> [Task details]: Select from the records below every line that has the word "will" in it.

===============

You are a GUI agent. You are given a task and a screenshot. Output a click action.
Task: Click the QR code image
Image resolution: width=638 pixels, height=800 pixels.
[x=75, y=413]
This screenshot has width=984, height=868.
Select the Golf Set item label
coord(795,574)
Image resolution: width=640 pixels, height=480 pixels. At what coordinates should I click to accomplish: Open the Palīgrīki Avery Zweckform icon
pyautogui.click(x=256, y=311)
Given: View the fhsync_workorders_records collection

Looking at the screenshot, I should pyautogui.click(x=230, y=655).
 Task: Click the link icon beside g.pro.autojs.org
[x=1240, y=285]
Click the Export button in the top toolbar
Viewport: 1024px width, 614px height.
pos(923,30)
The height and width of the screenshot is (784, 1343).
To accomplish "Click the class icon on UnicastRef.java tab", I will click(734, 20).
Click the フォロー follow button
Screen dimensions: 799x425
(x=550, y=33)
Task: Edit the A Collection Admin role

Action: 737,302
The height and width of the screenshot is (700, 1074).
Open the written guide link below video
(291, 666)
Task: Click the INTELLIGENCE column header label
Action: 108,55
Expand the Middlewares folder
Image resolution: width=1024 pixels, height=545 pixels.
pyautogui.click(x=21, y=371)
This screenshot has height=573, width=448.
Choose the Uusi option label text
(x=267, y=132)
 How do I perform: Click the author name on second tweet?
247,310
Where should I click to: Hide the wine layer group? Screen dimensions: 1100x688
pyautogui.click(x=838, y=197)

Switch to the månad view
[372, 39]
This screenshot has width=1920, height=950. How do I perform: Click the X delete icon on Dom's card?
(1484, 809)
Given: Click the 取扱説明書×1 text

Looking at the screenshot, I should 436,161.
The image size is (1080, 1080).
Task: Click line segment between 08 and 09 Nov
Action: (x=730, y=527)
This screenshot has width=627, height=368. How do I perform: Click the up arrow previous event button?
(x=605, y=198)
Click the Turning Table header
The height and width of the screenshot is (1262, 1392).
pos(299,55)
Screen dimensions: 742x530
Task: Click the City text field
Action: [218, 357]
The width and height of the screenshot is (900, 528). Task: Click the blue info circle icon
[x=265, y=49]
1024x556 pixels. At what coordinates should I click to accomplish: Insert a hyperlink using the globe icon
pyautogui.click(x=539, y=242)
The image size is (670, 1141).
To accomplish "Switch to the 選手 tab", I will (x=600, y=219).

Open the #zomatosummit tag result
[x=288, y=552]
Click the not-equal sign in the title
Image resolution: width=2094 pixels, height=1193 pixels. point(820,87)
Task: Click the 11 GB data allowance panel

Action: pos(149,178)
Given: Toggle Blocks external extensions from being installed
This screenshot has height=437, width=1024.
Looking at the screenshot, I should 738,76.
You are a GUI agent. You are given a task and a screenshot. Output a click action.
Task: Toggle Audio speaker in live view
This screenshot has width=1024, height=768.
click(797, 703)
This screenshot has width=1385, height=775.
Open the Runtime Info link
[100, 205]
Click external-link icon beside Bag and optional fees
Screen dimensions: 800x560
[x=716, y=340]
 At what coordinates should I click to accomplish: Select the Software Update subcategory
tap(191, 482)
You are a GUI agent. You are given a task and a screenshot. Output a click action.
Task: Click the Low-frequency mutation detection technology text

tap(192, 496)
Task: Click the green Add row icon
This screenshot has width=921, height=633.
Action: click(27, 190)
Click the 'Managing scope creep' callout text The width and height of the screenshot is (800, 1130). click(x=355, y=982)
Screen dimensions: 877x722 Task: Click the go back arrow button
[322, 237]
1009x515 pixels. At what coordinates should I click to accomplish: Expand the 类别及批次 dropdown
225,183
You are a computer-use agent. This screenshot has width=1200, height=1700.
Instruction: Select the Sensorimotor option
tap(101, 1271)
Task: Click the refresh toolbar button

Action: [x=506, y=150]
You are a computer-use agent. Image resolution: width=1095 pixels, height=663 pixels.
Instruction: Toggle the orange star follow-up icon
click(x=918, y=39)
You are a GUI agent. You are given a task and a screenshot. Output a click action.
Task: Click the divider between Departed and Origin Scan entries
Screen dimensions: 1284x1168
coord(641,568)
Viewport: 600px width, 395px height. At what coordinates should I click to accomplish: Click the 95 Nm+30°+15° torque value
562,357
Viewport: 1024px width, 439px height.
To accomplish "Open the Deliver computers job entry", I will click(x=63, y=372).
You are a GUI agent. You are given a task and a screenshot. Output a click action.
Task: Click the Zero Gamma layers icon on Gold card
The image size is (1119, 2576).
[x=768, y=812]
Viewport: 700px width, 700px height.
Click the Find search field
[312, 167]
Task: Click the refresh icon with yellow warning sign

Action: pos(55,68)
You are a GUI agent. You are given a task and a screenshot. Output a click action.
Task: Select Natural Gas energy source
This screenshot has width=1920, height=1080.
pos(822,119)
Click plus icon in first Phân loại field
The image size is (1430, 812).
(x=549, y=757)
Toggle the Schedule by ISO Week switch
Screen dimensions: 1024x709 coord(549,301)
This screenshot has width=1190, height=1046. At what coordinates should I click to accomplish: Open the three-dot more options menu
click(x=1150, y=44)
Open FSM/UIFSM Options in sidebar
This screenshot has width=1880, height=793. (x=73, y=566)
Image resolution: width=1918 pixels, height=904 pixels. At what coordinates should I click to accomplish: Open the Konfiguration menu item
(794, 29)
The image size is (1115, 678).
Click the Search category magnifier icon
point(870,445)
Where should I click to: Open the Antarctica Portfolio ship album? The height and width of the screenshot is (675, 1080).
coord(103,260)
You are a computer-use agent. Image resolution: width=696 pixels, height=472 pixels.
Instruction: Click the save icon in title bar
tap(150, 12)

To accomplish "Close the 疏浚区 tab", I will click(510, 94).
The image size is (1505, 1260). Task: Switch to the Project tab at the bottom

===============

> [Response]:
To accomplish "Click the class icon on UnicastRef.java tab", I will click(734, 20).
To accomplish "Switch to the 選手 tab", I will (x=600, y=219).
To accomplish "Open the Deliver computers job entry", I will click(x=63, y=372).
To accomplish "Close the 疏浚区 tab", I will click(510, 94).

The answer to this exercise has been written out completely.